# [Given text]

[Start of section]

Ion homeostasis in optic nerve astrocytes

The brain is a complex organ that possesses the characteristics of learning, memory and personality. This is achieved by complex interplay between the best known cell type in the brain, the neuron. However, there is a second kind of cell type in the brain, the glial cell. The most common type of glial cell is the astrocyte, named after its star-like appearance. Astrocytes out-number neurons and play important roles in regulating the environment within which neurons operate. Neuronal activity results in inbalances in the extracellular space of the brain, and astrocytes act to counter these unwanted effects. Recently, we have learned that astrocytes are also involved in the processing of information in the brain, a role previously though to be restricted to neurons. In order to perform this signal processing function, astrocytes must maintain tight control of their intracellular environment. This is particularly true for pH, any large variation of which will severely compromise the astrocytes ability to communicate with neighbouring cells. Previous studies have examined astrocyte ionic handling in reduced preparation, such as cultured cells removed from the brain and maintained in glass dishes. This grant will apply cell imaging and ion-sensitive electrode techniques to reveal how astrocytes within the normal brain manage to regulate their internal pH and ion concentrations while at the same time controlling the extracellular environment as required by neurons. Understanding how astrocytes achieve this balancing act will tell us a lot about how the brain functions.

[End of section]

# [The problem]
Answer these questions using the text on ion homeostasis in optic nerve astrocytes.
1. What is the most common type of glial cell, and what is it named after?
2. Large variation in which intracellular property would severely compromise an astrocyte's ability to communicate with neighboring cells?
3. Which two techniques will the grant apply?

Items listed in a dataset
[Start of section]

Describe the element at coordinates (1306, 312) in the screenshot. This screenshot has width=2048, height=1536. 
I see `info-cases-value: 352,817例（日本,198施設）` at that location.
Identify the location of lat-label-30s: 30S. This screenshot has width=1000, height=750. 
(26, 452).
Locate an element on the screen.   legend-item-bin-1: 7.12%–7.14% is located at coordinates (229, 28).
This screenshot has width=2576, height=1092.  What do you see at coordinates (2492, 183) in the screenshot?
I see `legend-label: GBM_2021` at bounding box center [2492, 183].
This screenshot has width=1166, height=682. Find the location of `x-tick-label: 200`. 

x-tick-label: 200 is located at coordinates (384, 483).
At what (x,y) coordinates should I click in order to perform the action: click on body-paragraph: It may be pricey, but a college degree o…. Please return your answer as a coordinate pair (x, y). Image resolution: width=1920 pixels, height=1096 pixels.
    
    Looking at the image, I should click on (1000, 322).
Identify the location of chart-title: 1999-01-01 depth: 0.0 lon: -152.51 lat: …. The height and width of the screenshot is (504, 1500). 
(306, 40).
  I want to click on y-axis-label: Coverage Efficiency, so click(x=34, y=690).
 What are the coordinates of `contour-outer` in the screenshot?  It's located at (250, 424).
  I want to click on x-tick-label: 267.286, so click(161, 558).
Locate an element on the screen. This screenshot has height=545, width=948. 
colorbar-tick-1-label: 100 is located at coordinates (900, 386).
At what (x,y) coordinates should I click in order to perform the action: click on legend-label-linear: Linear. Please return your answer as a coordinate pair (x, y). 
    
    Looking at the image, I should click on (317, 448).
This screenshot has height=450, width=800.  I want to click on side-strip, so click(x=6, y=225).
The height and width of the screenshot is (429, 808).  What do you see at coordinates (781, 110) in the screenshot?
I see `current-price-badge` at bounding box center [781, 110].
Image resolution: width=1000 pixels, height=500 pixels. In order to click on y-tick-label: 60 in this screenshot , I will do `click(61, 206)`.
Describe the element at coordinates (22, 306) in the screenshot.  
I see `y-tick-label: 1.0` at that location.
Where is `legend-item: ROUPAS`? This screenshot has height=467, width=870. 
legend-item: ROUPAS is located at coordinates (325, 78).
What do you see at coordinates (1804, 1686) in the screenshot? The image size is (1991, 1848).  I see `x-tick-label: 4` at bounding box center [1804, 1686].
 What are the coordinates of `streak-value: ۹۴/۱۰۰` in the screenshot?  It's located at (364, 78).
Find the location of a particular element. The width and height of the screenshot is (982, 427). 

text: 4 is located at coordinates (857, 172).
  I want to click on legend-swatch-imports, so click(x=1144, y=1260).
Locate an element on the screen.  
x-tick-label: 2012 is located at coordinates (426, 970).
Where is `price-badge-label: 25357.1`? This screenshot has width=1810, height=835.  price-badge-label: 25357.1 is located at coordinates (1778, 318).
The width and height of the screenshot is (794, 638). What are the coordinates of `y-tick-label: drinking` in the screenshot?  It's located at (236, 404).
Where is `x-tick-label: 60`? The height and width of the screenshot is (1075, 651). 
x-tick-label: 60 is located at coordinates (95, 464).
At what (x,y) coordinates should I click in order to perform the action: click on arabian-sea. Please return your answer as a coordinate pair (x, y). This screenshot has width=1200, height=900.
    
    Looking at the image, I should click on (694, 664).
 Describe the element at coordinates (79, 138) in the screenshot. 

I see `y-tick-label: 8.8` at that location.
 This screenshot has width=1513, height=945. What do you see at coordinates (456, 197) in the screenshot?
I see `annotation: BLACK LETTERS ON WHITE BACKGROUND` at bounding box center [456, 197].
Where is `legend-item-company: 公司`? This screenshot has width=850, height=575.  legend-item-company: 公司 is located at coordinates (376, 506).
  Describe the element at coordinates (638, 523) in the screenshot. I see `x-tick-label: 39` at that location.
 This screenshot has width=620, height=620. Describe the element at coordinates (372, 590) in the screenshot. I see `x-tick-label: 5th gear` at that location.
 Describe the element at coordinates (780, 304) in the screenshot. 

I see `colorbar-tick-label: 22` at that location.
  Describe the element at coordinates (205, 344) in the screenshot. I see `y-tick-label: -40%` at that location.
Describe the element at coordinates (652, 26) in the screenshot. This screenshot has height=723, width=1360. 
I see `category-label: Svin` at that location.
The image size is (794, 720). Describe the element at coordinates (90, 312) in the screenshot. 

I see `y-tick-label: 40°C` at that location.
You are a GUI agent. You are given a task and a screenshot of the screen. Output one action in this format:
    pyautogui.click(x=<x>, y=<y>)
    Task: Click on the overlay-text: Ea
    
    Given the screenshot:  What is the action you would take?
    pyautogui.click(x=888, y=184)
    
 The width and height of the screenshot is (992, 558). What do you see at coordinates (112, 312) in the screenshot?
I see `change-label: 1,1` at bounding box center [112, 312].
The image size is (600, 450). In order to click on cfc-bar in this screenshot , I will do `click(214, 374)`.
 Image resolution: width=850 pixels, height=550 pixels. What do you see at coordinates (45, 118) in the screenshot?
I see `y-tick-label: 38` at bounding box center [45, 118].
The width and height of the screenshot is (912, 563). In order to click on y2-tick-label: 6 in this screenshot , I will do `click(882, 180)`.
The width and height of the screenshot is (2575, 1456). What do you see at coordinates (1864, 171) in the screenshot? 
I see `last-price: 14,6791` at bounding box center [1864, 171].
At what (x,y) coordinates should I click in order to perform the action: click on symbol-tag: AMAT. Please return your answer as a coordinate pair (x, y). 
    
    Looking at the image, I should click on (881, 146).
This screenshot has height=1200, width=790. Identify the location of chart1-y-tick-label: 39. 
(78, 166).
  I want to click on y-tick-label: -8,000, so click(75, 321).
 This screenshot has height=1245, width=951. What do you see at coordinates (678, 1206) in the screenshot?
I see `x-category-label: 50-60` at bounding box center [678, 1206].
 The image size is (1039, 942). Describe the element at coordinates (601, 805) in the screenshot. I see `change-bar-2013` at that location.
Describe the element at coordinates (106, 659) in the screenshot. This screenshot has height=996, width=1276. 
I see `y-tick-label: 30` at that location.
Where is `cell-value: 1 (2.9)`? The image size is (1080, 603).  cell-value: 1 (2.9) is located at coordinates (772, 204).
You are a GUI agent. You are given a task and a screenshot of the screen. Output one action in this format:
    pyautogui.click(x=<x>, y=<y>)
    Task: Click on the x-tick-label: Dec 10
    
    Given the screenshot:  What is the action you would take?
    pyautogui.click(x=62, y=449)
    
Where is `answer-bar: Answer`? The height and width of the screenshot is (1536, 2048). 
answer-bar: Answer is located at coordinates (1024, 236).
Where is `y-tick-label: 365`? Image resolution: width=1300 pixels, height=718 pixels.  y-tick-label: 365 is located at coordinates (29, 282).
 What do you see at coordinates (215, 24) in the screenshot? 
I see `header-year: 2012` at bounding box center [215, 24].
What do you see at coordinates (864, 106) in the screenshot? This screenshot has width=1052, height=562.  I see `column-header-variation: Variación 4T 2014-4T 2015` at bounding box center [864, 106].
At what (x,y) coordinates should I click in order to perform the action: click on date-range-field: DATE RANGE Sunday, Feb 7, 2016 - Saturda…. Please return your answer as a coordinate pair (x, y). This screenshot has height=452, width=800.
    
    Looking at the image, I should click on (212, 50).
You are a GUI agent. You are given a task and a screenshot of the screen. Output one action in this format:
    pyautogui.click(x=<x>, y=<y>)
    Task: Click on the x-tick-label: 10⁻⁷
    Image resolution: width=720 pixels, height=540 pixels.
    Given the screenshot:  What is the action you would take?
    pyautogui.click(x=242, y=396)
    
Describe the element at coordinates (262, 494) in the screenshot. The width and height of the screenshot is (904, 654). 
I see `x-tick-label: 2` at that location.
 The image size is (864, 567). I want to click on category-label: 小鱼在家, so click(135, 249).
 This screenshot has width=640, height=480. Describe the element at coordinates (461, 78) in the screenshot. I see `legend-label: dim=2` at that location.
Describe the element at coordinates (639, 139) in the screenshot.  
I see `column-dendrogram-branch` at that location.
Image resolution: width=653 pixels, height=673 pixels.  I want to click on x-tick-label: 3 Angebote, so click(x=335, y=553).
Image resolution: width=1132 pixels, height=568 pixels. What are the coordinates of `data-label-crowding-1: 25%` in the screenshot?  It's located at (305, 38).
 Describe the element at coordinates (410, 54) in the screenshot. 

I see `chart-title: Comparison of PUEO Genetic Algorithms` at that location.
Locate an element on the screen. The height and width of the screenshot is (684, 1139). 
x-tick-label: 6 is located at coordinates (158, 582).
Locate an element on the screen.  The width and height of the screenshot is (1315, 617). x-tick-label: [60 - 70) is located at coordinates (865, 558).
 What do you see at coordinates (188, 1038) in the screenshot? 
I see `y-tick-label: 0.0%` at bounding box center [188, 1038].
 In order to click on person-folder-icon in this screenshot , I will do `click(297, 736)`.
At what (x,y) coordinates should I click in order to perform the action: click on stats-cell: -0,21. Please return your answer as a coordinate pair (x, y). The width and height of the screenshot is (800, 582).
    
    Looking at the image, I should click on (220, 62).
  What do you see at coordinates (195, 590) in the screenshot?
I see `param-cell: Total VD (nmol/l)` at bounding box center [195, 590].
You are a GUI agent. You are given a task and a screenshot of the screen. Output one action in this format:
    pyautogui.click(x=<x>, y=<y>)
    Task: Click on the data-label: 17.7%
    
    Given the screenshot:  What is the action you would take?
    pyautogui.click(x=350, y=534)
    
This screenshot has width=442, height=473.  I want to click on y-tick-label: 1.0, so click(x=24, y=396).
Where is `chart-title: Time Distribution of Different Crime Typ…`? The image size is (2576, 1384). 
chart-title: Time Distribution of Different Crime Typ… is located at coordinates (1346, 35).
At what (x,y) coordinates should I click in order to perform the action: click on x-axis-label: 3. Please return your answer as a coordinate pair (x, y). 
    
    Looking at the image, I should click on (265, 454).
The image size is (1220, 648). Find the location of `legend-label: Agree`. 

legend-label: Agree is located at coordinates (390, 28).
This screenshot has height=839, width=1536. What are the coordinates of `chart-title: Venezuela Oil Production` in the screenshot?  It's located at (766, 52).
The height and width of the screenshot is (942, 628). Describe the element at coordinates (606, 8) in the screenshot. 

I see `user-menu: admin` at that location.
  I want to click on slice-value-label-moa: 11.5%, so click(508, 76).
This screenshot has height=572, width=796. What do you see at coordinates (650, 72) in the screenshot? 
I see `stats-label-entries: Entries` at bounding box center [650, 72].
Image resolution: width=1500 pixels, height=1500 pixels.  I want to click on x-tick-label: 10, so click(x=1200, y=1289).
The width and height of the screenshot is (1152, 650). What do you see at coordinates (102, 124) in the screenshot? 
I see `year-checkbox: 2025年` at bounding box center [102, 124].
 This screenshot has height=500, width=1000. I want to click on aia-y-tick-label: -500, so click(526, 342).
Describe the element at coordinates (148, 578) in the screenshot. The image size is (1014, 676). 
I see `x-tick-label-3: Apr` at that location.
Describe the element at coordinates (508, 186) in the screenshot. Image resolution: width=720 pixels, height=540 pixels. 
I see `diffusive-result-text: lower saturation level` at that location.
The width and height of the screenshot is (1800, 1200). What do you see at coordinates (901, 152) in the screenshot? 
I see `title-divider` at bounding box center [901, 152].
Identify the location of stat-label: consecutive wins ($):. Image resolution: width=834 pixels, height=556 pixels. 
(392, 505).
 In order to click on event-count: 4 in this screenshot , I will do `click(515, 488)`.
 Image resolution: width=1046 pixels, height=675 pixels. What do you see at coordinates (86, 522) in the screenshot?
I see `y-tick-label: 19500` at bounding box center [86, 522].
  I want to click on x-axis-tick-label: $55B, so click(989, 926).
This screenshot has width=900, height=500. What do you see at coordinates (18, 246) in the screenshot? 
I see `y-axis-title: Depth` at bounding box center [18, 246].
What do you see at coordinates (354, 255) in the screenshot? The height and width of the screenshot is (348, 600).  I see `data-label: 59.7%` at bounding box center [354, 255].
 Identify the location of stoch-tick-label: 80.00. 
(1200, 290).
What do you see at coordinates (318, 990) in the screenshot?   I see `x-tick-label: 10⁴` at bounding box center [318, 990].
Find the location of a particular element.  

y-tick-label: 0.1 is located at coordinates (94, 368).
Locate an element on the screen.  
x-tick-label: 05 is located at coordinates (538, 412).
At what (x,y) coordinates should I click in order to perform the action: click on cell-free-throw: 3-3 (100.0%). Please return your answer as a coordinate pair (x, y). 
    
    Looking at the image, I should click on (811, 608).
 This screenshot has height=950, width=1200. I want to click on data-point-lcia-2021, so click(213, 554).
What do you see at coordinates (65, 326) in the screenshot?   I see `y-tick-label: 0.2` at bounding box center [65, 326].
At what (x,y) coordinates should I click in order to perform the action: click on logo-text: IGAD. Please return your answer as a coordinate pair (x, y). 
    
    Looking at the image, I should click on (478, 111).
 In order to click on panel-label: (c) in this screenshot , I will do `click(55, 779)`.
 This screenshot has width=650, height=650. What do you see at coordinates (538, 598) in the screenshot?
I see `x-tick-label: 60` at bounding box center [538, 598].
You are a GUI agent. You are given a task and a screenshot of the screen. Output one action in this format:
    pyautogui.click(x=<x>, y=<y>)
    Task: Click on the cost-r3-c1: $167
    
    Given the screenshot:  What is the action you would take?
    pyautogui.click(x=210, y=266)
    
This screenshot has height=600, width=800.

[End of section]

# [Result of the exercise]
1. The astrocyte, named after its star-like appearance.
2. pH.
3. Cell imaging and ion-sensitive electrode techniques.